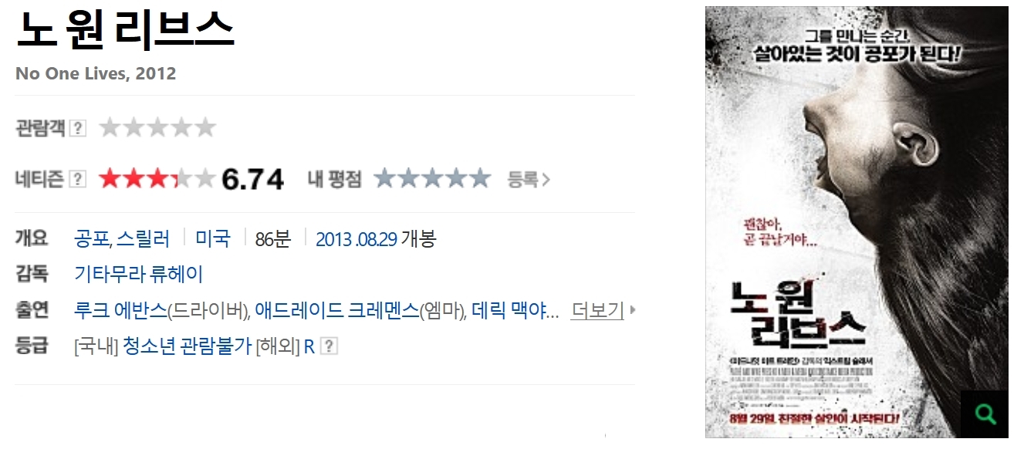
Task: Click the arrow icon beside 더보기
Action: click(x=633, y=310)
########################################
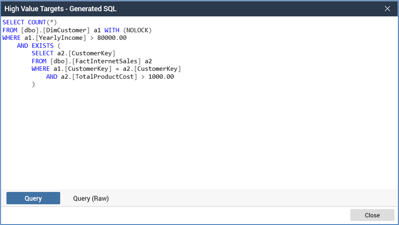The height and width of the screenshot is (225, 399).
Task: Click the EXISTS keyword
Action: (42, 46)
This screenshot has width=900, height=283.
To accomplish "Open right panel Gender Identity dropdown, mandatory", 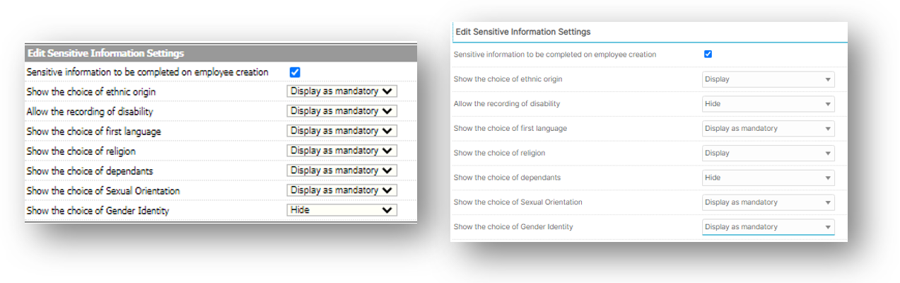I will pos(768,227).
########################################
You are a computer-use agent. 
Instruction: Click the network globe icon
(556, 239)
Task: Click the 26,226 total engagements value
########################################
■ What you have to do: From the entries above, return exactly the line containing "Instruction: Click the network globe icon", the line containing "Task: Click the 26,226", and all lines between, and nothing else.

■ Task solution:
Instruction: Click the network globe icon
(556, 239)
Task: Click the 26,226 total engagements value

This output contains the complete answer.